- Exercise prompt
State how many lines in the listing below include the word "Task". Give nothing but the number.
=======
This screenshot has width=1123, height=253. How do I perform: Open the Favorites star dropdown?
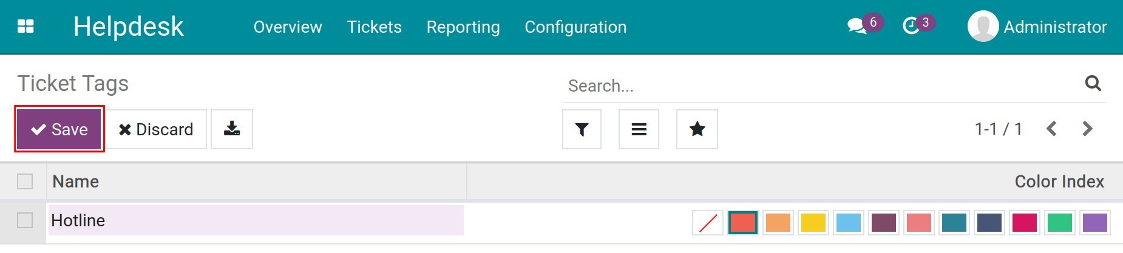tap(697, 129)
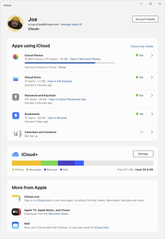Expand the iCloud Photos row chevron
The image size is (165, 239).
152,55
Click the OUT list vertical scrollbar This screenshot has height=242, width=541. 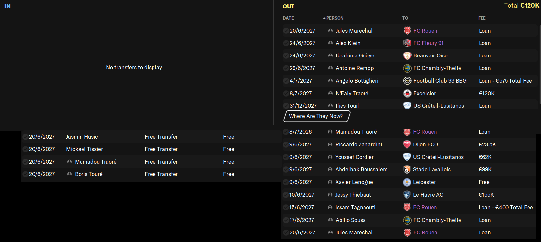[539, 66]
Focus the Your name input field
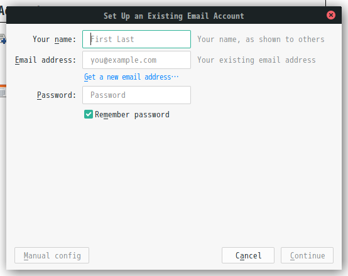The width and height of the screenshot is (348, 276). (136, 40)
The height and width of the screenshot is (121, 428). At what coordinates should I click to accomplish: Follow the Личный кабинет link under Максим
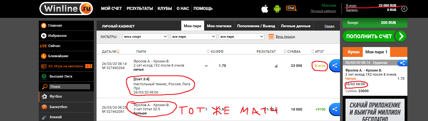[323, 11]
=======
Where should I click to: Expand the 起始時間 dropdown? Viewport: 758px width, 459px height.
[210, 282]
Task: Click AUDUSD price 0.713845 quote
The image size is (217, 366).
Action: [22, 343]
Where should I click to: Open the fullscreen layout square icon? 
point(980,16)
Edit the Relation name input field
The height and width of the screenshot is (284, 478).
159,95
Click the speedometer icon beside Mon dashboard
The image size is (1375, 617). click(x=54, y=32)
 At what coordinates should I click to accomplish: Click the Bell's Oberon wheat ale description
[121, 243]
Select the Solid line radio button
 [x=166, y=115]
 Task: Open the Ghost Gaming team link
=======
- Result for this exercise
2